> Assignment: Pictures are to be left out; otherwise, copy exactly the lines from the line containing "Contact (1226, 1687)" through the end of the data.

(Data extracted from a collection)
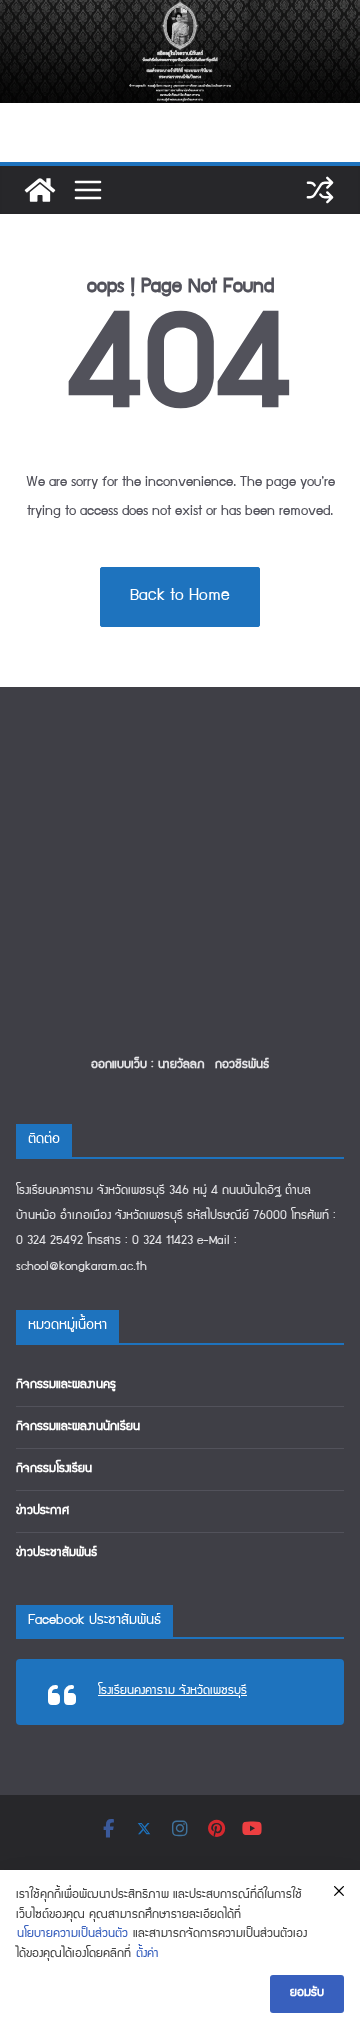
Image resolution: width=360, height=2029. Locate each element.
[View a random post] (320, 190)
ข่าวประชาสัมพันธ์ (56, 1553)
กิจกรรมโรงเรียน (54, 1469)
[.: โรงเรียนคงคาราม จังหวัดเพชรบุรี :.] (180, 14)
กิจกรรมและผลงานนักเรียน (78, 1427)
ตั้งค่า (147, 1954)
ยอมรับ (307, 1993)
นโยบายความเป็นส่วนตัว (72, 1934)
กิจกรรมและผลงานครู (66, 1385)
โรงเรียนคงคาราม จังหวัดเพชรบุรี (172, 1691)
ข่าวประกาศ (42, 1511)
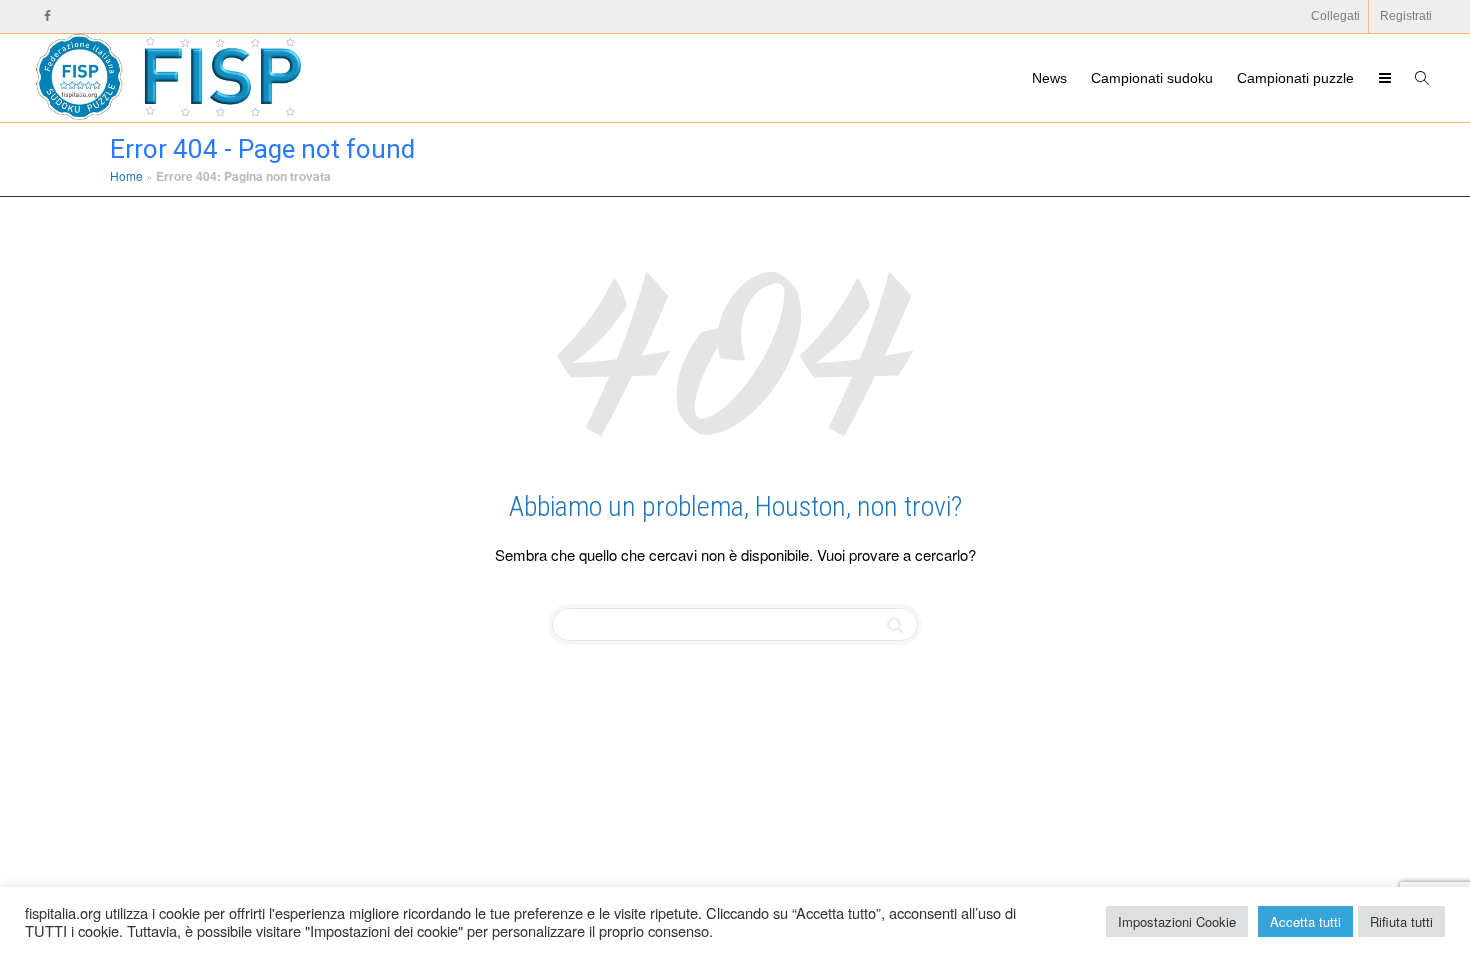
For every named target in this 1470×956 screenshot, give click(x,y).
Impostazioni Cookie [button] (1177, 921)
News (1049, 78)
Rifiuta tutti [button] (1401, 921)
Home (126, 175)
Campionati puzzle (1295, 78)
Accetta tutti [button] (1305, 921)
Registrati (1406, 16)
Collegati (1335, 16)
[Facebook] (47, 16)
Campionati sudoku (1152, 78)
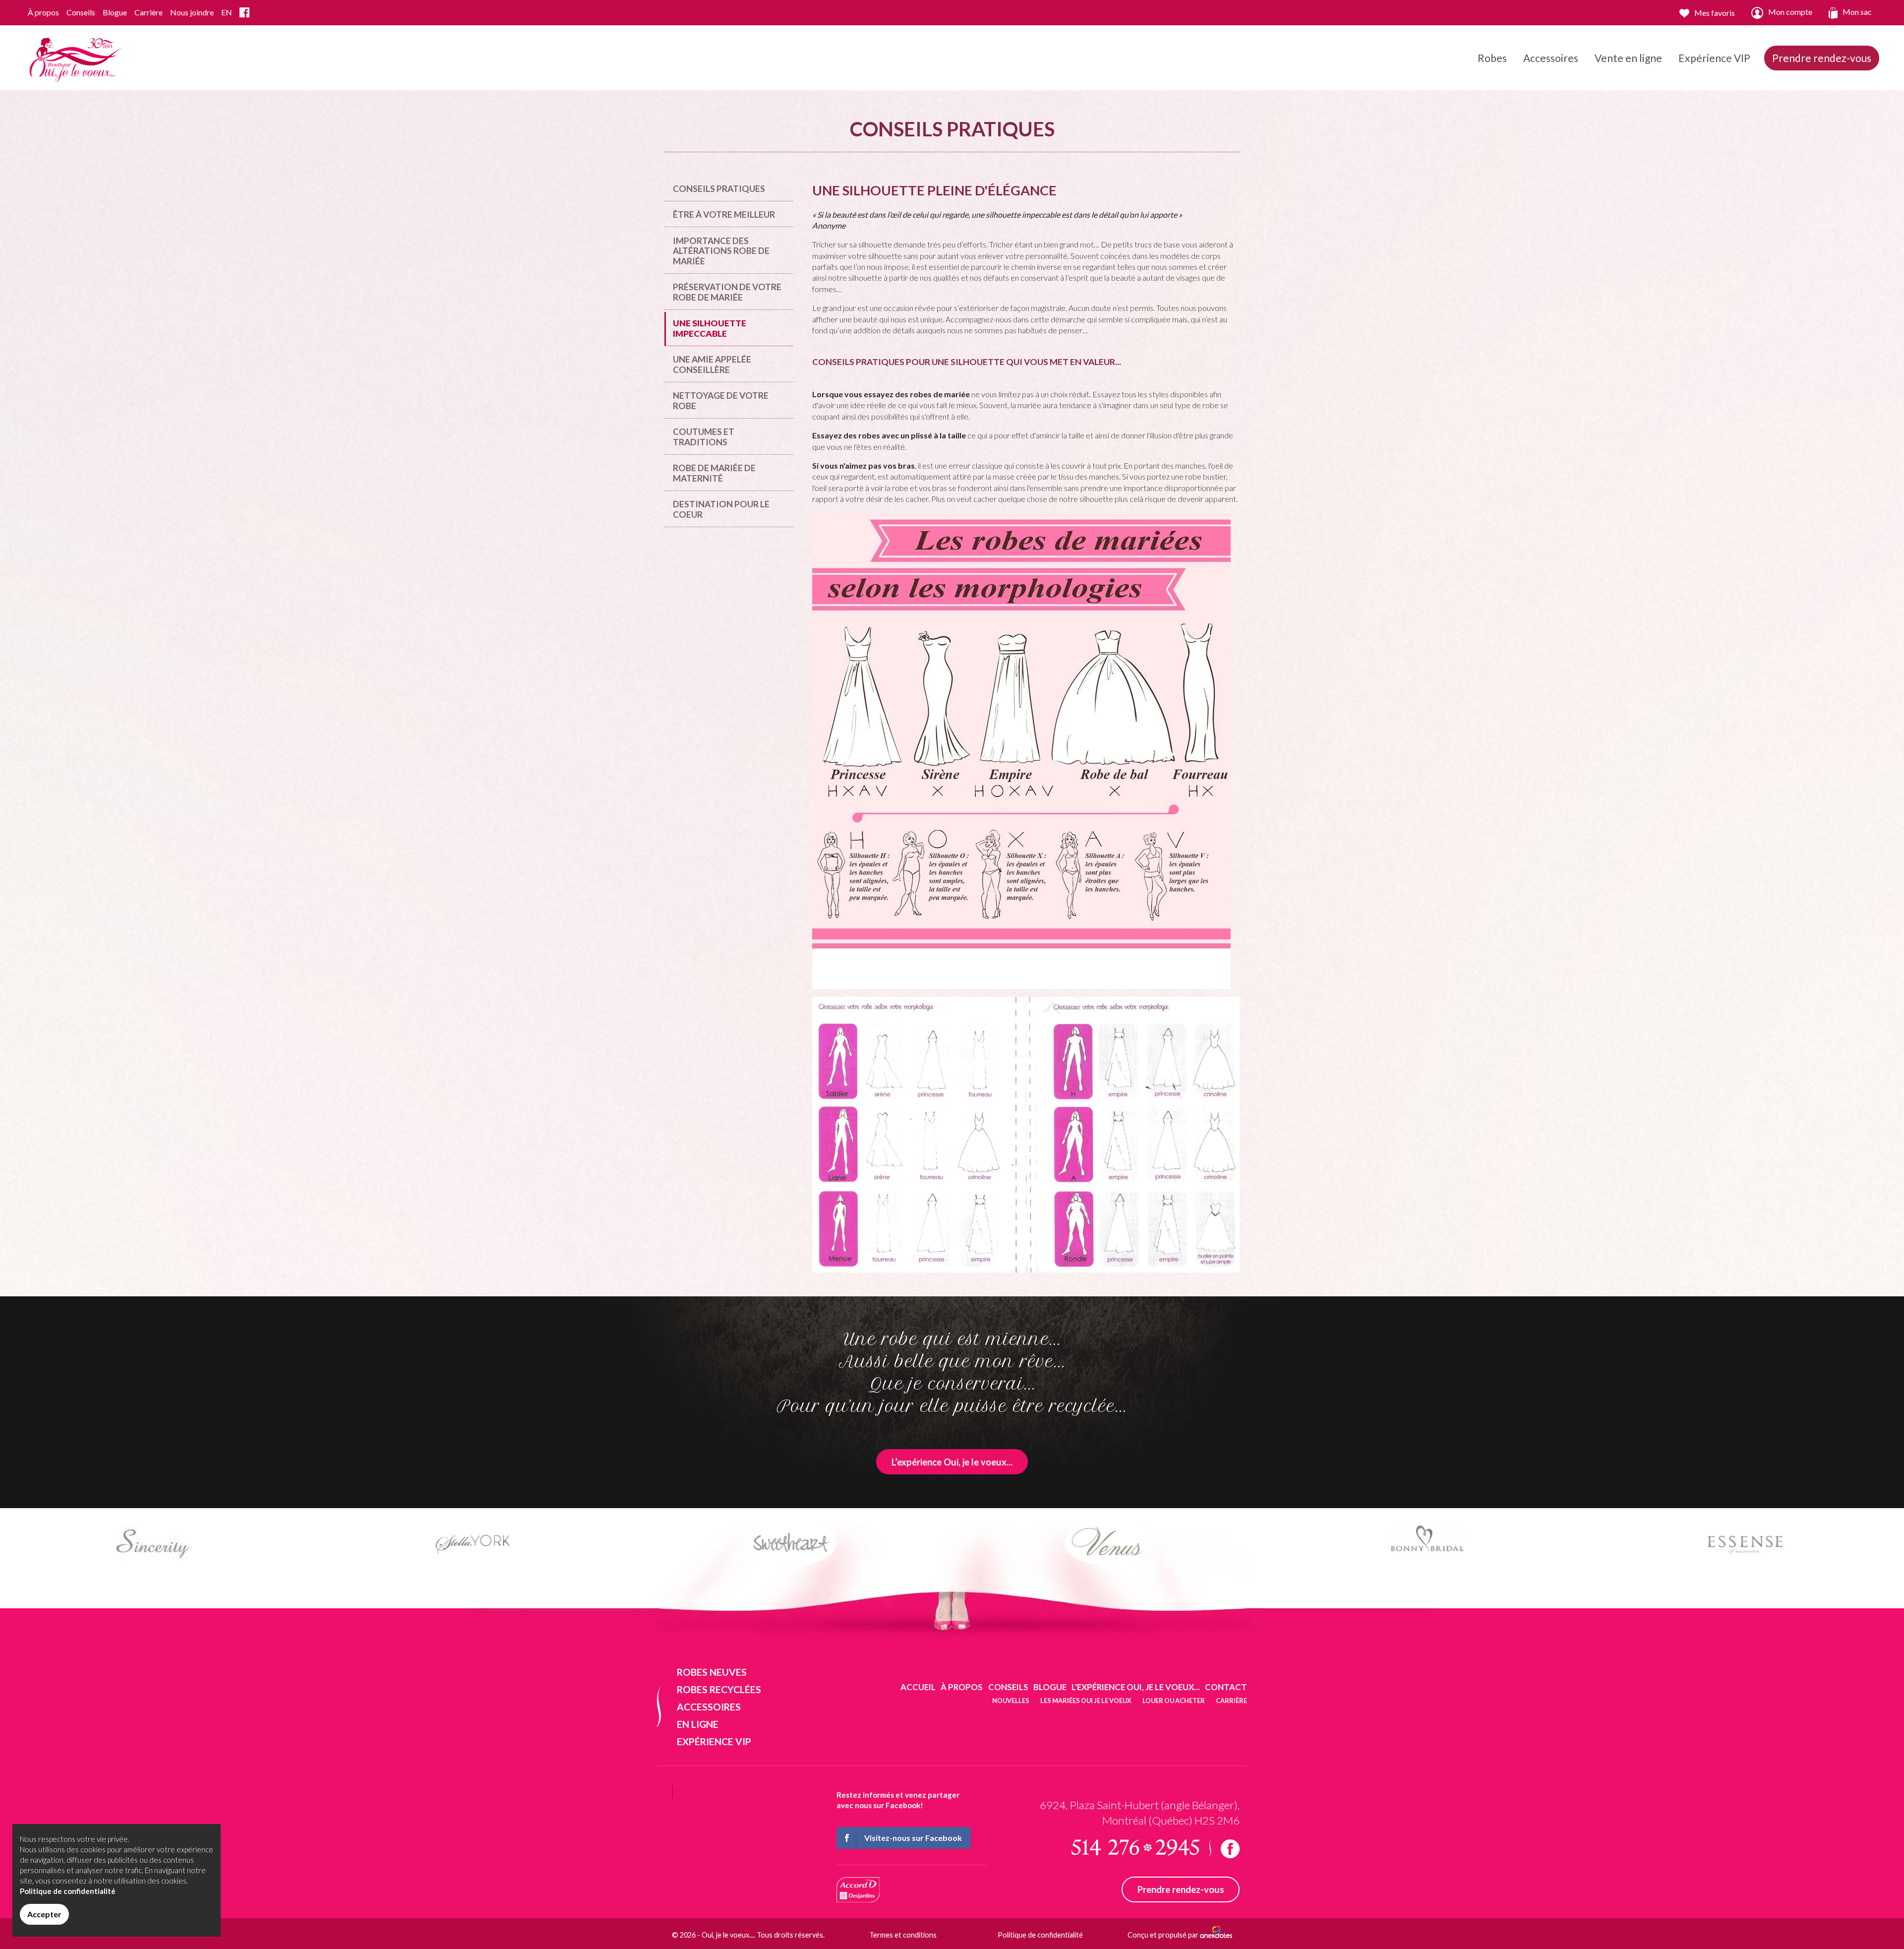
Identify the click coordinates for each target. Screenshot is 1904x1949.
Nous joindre (192, 12)
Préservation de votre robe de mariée (727, 292)
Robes (1492, 58)
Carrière (148, 12)
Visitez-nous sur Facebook (913, 1837)
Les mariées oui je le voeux (1085, 1701)
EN (226, 12)
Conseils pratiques (719, 188)
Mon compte (1790, 11)
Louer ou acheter (1173, 1701)
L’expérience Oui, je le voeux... (952, 1462)
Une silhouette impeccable (709, 328)
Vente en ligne (1628, 58)
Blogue (115, 12)
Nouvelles (1010, 1701)
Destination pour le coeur (721, 509)
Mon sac (1857, 11)
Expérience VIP (1714, 58)
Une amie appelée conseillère (712, 364)
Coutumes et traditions (703, 436)
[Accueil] (74, 56)
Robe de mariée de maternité (714, 473)
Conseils (80, 12)
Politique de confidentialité (1040, 1935)
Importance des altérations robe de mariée (721, 251)
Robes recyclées (719, 1689)
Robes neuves (712, 1672)
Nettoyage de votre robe (721, 400)
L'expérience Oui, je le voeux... (1135, 1687)
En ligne (697, 1724)
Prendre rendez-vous (1821, 58)
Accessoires (1550, 58)
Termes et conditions (903, 1935)
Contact (1226, 1687)
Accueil (918, 1687)
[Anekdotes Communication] (1216, 1935)
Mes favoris (1714, 12)
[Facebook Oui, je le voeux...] (244, 12)
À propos (43, 12)
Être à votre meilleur (724, 214)
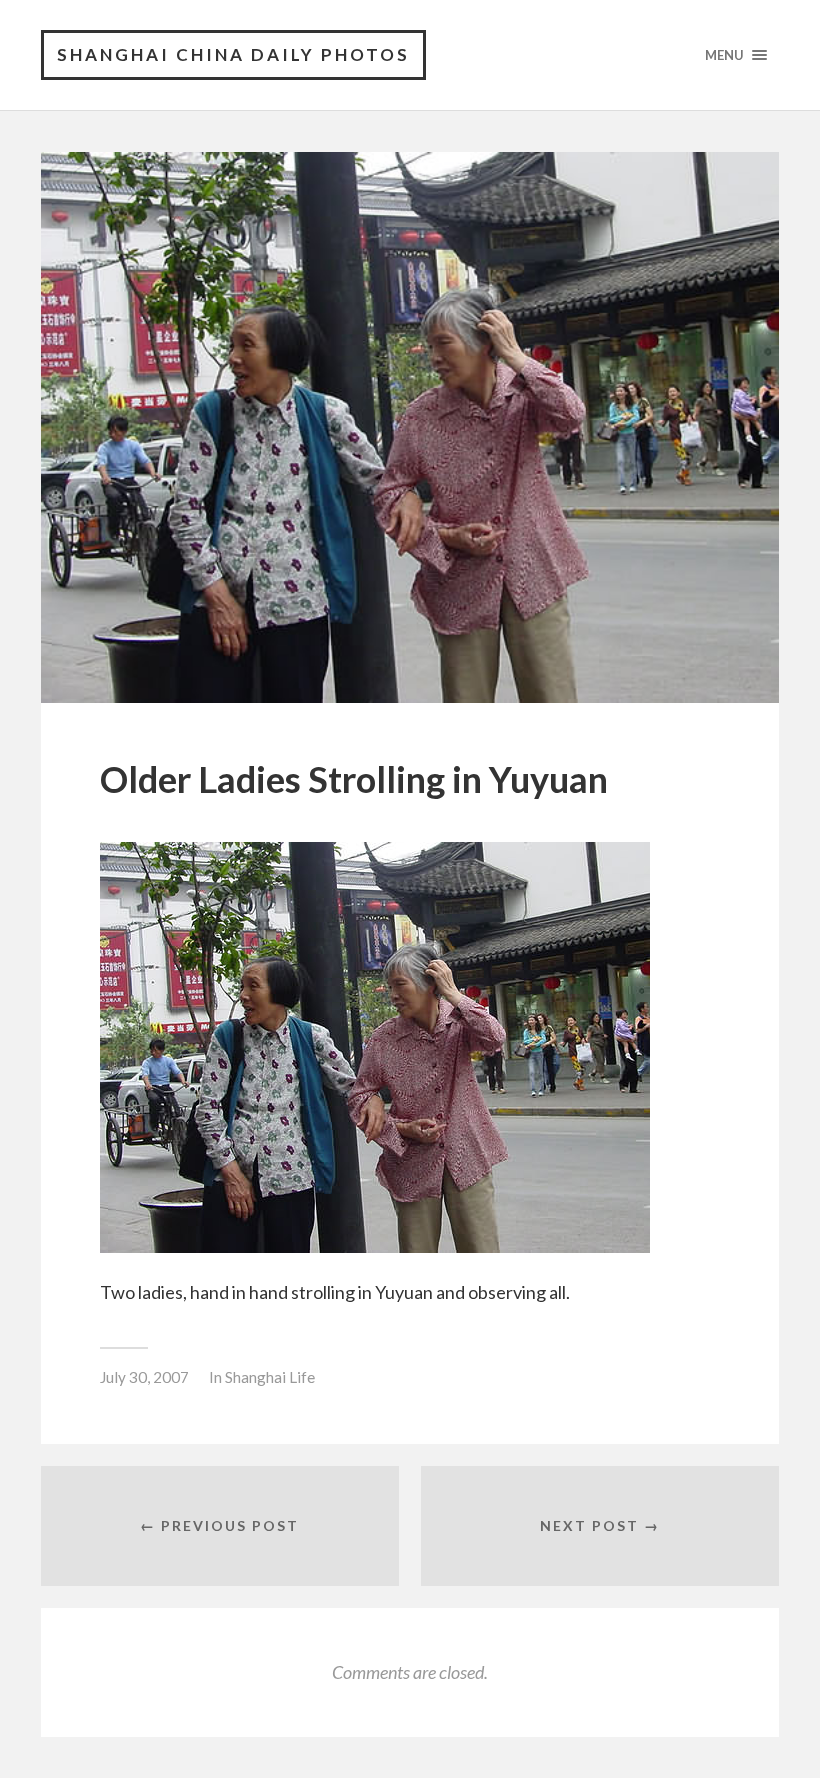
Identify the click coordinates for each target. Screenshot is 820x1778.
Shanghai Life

> Solution for this task:
Contact (1226, 1687)
Accueil (918, 1687)
[Anekdotes Communication] (1216, 1935)
Mes favoris (1714, 12)
[Facebook Oui, je le voeux...] (244, 12)
À propos (43, 12)
Être à votre meilleur (724, 214)
Identify the click coordinates for each target. Screenshot is 820x1778.
Shanghai Life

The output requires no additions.